The NBA has the market cornered on drama right now.
The lottery is Tuesday night, and the fortunes of whichever lowly team earns the right to draft Zion Williamson with the first pick figure to change forever. Victories, sold-out games and overflowing coffers will follow for the lucky winner. The Bulls, with the fourth-best chance of nabbing the top pick, have so many fingers and toes crossed, they look like they’re having an arthritic episode.
The lottery provides all you need in the way of drama, but, wait, there’s more!
Kawhi Leonard’s game-winning shot against the 76ers hit the rim four times Sunday night before going in. Four freakin’ times. It was the first time in NBA history that a player had made a buzzer beater in a Game 7. It sent the Raptors to the Eastern Conference finals. That means – HERESY ALERT! – it was better than Michael Jordan’s hang-time game-winner when the Bulls beat the Cavaliers in the series-deciding Game 5 of a 1989 first-round matchup. That’s a fact by any definition, but especially because of the way the ball went in Sunday. The rims are so tight in the NBA that you can suspend a minivan and a family of seven from one and it looks bored. Shooters rarely get favorable bounces. For Leonard’s attempt to bounce four times and go in for the Raptors, especially on a shot from the corner, it defies the laws of NBA physics.
Unless … you believe the league wanted Toronto to win and somehow had that particular rim tuned down like a slack guitar string. You can bet that’s what a dark corner of fandom believes. Nobody does conspiracy theories better than the NBA.
It’s why many people are braced for a Knicks’ ping-pong ball to rise to the top first during Tuesday’s lottery, giving the NBA what it really wants – Williamson in the Big Apple. If that happens, all the emails I’ve received from conspiracy theorists over the years will finally be right.
The drama of Leonard’s shot meant that the 76ers died a dramatic death. As the players stood shocked afterward, one couldn’t help but think of Othello and blood and dying upon a kiss. Or of “Alien,’’ when the creature emerges from a crewmember’s chest cavity. Yeah, probably the latter. How could a team with so much talent not get to the NBA Finals? Joel Embiid, Ben Simmons and Jimmy Butler together? Are you kidding? Butler, entrusted with The Process, was supposed to teach everyone how to win. Apparently not yet.
Now we wait to see whether Jimmy stays or goes to another team. And whether Philadelphia fires coach Brett Brown. Because NBA drama never sleeps.
The Cavs grabbed the spotlight Monday morning, when news broke that they were luring John Beilein away from the University of Michigan. Cleveland gets a coach who led the Wolverines to two NCAA championship games. Beilein gets a five-year contract worth a ton of money and, if his prayers are answered, Williamson. The Cavaliers, along with the Knicks and the Suns, have a 14 percent chance of landing the first pick in the lottery.

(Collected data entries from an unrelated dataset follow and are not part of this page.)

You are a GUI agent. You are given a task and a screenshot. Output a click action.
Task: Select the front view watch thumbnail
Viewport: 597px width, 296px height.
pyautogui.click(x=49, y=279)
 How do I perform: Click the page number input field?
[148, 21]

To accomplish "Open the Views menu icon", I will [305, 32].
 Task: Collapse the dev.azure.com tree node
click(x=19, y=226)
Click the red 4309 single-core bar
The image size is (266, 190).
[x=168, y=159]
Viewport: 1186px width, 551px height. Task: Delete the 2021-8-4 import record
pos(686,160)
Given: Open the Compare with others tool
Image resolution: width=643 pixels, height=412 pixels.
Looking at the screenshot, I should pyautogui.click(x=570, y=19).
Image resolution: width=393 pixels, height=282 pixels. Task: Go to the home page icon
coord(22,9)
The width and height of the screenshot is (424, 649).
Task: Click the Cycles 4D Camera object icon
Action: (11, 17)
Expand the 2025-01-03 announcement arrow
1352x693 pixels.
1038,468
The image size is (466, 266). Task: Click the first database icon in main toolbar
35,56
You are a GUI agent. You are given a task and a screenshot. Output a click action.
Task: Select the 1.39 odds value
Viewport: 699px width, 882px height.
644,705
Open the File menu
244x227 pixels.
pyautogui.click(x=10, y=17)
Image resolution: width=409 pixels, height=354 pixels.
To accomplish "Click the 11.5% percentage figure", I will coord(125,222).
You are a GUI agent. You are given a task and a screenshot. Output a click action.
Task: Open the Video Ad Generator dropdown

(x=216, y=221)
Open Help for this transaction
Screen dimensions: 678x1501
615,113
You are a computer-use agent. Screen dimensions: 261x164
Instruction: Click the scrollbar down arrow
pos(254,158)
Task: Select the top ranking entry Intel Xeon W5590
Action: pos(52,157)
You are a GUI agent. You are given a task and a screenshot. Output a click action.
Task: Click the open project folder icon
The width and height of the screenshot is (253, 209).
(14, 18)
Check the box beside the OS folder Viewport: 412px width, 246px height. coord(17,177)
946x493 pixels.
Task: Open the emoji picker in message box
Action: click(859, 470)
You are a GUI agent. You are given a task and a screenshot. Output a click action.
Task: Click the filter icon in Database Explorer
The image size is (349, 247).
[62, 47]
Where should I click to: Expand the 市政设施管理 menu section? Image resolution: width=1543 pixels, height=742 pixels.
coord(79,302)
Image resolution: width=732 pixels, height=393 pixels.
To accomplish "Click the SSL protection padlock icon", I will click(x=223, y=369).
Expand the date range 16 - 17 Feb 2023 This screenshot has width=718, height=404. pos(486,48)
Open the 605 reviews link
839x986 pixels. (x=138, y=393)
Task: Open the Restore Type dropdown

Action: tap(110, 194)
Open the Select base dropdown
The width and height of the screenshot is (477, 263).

Cleveland and Beilein hope this plays out the way it did in 2003, when the Cavs won the lottery and chose a high school kid named LeBron James.
Speaking of LeBron, who seems to be in the eye of every NBA storm, he finally has a new head coach. Actually, two. The Lakers hired Frank Vogel to replace Luke Walton, who never was going to last in the job, and brought in Jason Kidd, a former head coach who still wants to be a head coach, as a top Vogel assistant.
I foresee no drama here! But Vogel might want to have a side mirror attached to his shoulder. He’ll find it so much easier to watch his back.
All of this is good for the game. The NBA sells theatrics as much as it does basketball. In a very appropriate way, Houston’s James Harden, one of the league’s biggest stars, is a mix of both. The best drama of the 2018-19 season occurred whenever he shot a three-pointer. He’d flop like a soccer player at the faintest suggestion of contact, and mesmerized refs, tissues dabbing at tears, thought they were watching Marlon Brando yell, “Stella!’’
I’m fascinated and appalled by Harden’s game. Few players in NBA history have been able to make shots under defensive pressure the way he can. And few teams have been beholden to one player as much as the Rockets are. I don’t find it very interesting, and I’m guessing the rest of the Supremes, the Pips and the Rockets don’t either.
But that opinion automatically puts me on an electric mobility scooter and ushers me over to the old-white-guy discussion group. I’m OK with that … until the conversation turns to the massive conspiracy that led Jordan to “roll the dice,’’ give up hoops and play professional baseball.
There’s enough drama in the NBA that myth isn’t necessary. I eagerly await your emails telling me otherwise.